I'm trying to make a Chrome Extension which scrapes some details from Pull Requests on Github using the Fetch API, and then displays them elsewhere. I'm running into some problems when I try to use this with a non-public repository on Github. I believe this is related to CSRF protection, and the rules that govern Chrome extensions having access to session cookies.
I have the following in my extension's manifest.json:
"content_scripts": [{
"matches": [
"*://github.com/*/*/pulls"
],
"js": ["script/underscore-1.8.3.min.js", "script/content.js"]
}],
"permissions": [
"tabs",
"activeTab",
"*://github.com/*",
"webNavigation"
]
But when I run the following from within my script/content.js:
fetch('/redacted/redacted/pull/4549', {credentials: 'same-origin'}).then((response) => {
return response.text();
}).then((text) => {
// do cool stuff
})
This produces a 404 response from Github. Inspecting this request with Chrome Inspector's network tab, I can see it is not sending my GitHub session header with the request.
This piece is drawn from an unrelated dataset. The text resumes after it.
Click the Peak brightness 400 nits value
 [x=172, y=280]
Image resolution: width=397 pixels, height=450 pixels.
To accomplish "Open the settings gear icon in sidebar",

If I make the very same request using the Javascript prompt in the Inspector, I can see a 200 response, and I can see that it is sending my session cookies.
My understanding was that specifying the Github domain in my manifest.json would mean my extension would have access to my session data in my content scripts, is this not correct? What should I be doing to make a valid request to this protected content?
According to Chrome blog, to include cookies you need credentials: 'include' instead of credentials: 'same-origin'.